M. [X] n'a pas la qualité de professionnel de sorte qu'il n'est pas réputé connaître les vices du bien vendu. M. [O] n'allègue d'ailleurs pas que M. [X] avait la qualité de professionnel ni même qu'il avait connaissance des vices affectant le bien vendu.
Il est établi que les modifications portant sur l'assise de la cellule de pilotage et le fuselage ont été réalisées à la demande du propre vendeur de M. [X], et ce avant la vente de l'ULM au profit de celui-ci. Aucun élément ne permet d'établir que les défauts du bien dont M. [O] se plaint s'étaient manifestés lors des vols effectués par M. [X] et que celui-ci avait connaissance des vices affectant l'ULM, alors qu'il n'est pas démontré qu'il disposait de connaissances en matière de structure des aéronefs.
En conséquence, en l'absence de preuve de la connaissance du vice par le vendeur, M. [X] sera tenu, en application de l'article 1646 du code civil, qu'au remboursement à l'acquéreur des frais occasionnés par la vente.
M. [O] sollicite le paiement d'une indemnité de 4 876,55 euros composée comme suit :
- frais d'expertise de M. [P] : 1 750 €
- frais d'expertise de M. [G] : 540 €
- location de l'emplacement du hangar : 1 620 €
- assurance de l'ULM : 966,55 €
Cependant, les frais d'expertise ne constituent pas des frais occasionnés par la vente, mais par le défaut dont le bien vendu était affecté. La location de l'emplacement de hangar et les primes d'assurances ne sont pas plus des frais occasionnés par la conclusion du contrat, mais des dépenses engagées à raison de la qualité de propriétaire du bien. En conséquence, ces frais ne peuvent être supportés par le vendeur et M. [O] sera débouté de sa demande en paiement formée à ce titre.
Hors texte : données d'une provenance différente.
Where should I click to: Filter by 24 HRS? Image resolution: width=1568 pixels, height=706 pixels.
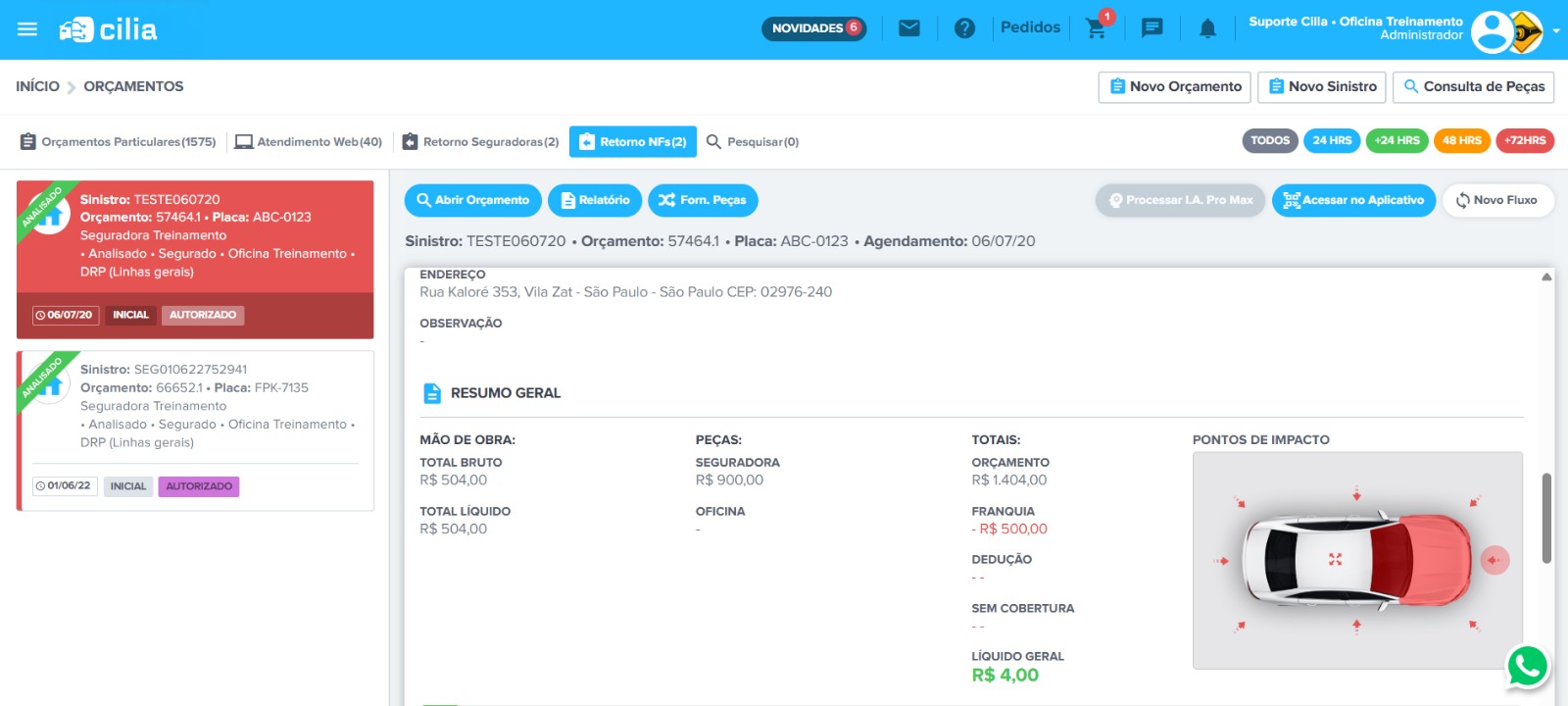(x=1332, y=140)
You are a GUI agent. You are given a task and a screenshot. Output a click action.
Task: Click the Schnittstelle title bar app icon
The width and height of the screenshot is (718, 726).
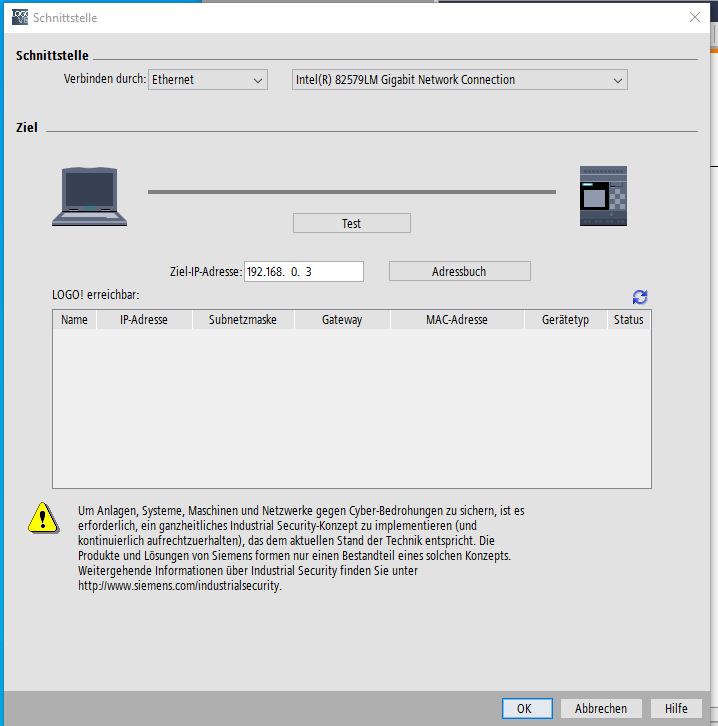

De même, le préjudice de jouissance et le préjudice moral allégués ne constituent pas des frais occasionnés par la vente que le vendeur qui ne connaissait pas l'existence du vice caché doit supporter. M. [O] sera débouté de ses demandes indemnitaires.
Le jugement sera donc infirmé en ce qu'il a condamné M. [X] à verser à M. [O] la somme de 3 500 euros à titre de dommages intérêts au titre du préjudice de jouissance.
Sur le recours en garantie de M. [X] à l'encontre de la société Promecc
M. [X] n'a été condamné qu'à reverser le prix de vente à M. [O] par suite de la résolution du contrat de vente.
Or, les restitutions réciproques à la suite d'une résolution d'un contrat ne constituent pas un préjudice indemnisable qu'un tiers serait tenu de garantir.
M. [X] qui a va se voir remettre l'ULM litigieux en contrepartie de la restitution du prix de vente n'est donc pas fondé à solliciter la garantie de la société Promecc à garantir la restitution de ce prix de vente. Les frais de procédure auxquels M. [X] est condamné ne sont que la conséquence de son refus de voir reconnaître l'application de la garantie des vices cachés dans ses rapports avec M. [X], de sorte qu'il ne peut les faire supporter à un tiers qui n'a pas la qualité de vendeur.
Le jugement sera donc confirmé en ce qu'il a débouté M. [X] de son recours en garantie.
Sur les frais de procédure
Le jugement sera confirmé en ses chefs statuant sur les dépens et les frais irrépétibles.
M. [X] sera condamné aux dépens d'appel et à payer à M. [O] une somme de 1 500 euros sur le fondement de l'article 700 du code de procédure civile au titre des frais irrépétibles d'appel.
PAR CES MOTIFS,
Statuant publiquement, par arrêt rendu par défaut et en dernier ressort,
INFIRME le jugement en ce qu'il a condamné M. [X] à verser à M. [O] la somme de 3 500 euros à titre de dommages intérêts ;
CONFIRME le jugement en ses autres dispositions critiquées ;
STATUANT À NOUVEAU sur le chef infirmé et Y AJOUTANT :
DÉBOUTE M. [O] de ses demandes indemnitaires ;
CONDAMNE M. [X] aux entiers dépens d'appel ;
CONDAMNE M. [X] à payer à la somme complémentaire de 1 500 euros sur le fondement de l'article 700 du code de procédure civile.
Arrêt signé par Madame Anne-Lise COLLOMP, Président de Chambre et Mme Karine DUPONT, Greffier, auquel la minute de la décision a été remise par le magistrat signataire.